Crossing the Rubicon
digital print, video, object (plaster, bandages, fabric)
Bc. Alžbeta Kopisová
1st year graduate student
The Waves of Rubicon never asked if I was ready; they simply invited me todance. A dance where madness, playfulness, pain, joy, darkness, fear, guilt, unpredictability, and wildness continuously exchange dialogues. Life didn’t belong to anyone who wasn’t a player, and in this elementary game, which may seem too infantile, whimsical, and irrational to the impartial observer, I remain foremost in preserving my own integrity, realizing my own rebellion, my own revolt, and my own freedom with the aim of never betraying myself, my instinct, my intuition and certainly not my womb.

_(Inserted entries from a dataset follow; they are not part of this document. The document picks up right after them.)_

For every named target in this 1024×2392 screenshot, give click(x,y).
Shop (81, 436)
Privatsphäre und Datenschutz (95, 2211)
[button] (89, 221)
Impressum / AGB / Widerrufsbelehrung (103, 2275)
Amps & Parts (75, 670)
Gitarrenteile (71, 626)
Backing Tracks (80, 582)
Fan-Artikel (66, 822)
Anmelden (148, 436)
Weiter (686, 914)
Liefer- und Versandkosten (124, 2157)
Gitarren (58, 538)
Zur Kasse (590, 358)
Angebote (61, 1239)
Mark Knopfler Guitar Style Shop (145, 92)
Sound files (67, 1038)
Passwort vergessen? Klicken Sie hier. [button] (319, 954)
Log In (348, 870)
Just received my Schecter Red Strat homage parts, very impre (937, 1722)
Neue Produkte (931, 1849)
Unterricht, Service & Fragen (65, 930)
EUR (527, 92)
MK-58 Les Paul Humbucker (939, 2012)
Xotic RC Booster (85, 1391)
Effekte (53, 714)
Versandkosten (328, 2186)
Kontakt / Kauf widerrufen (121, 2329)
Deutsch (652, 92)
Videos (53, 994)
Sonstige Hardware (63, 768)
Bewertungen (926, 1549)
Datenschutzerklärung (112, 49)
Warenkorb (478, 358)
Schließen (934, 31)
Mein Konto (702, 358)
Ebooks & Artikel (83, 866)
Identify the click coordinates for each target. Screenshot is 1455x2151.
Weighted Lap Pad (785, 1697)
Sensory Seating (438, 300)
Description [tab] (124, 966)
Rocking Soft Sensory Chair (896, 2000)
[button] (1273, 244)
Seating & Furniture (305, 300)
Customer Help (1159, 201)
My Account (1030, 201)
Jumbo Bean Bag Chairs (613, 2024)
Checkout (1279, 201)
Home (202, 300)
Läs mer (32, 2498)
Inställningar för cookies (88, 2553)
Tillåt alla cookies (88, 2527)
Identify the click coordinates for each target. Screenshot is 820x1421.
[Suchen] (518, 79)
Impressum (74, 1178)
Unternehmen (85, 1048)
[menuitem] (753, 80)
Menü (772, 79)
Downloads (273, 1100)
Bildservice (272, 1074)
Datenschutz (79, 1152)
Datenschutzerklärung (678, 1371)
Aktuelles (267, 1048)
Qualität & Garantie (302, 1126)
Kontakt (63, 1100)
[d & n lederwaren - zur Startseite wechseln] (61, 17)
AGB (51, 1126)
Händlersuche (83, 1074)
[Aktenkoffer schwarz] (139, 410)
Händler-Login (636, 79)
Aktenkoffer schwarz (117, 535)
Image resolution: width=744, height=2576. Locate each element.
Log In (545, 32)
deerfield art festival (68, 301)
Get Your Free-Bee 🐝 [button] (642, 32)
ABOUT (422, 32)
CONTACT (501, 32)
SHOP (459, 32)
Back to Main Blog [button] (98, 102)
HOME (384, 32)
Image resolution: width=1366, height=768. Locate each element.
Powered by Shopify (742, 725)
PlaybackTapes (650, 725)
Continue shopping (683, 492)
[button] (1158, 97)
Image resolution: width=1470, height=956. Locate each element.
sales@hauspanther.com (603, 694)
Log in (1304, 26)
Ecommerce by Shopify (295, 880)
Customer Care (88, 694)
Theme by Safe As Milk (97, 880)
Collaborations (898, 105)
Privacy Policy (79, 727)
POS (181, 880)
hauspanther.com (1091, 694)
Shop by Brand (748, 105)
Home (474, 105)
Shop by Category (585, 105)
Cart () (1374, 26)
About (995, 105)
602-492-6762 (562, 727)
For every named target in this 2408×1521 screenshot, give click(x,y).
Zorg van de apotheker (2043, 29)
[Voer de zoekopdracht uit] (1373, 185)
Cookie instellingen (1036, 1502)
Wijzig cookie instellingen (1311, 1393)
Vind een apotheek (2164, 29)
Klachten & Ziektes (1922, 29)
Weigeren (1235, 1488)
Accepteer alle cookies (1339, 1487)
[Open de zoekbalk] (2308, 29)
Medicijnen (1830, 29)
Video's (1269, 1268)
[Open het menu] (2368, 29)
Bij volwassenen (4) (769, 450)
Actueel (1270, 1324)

The semester project delves into the polarity between lines extending personal introspection during the period of pregnancy, joyful anticipation of offspring, where the fragility, delicacy of creative energy confronts the subsequent transformation into the primordial archetype of mother, directly juxtaposed with the acceptance of the intrusion of the fetus into my body.
The threatening moment of birth, demanding metaphorical annihilation as a necessary and absolute condition for the beginning of my daughter’s existence. This deconstruction and fragmentation become the starting point for a certain automated calibration and subsequent re-composition of the archaeology of personality, amidst chaos and loss of control, where madness is the root of humanity, without which there would be no mankind. The strongly present masculinity in the photographs is an ambivalent exploration of the boundary of collectively ingrained dualisms, disrupting stereotypical societal conventions and dogmas. Simultaneously, it serves as an indirect reference and background, shaping the personal dimension of the single mother status, ultimately demonstrating the nimbus of internal feminine strength.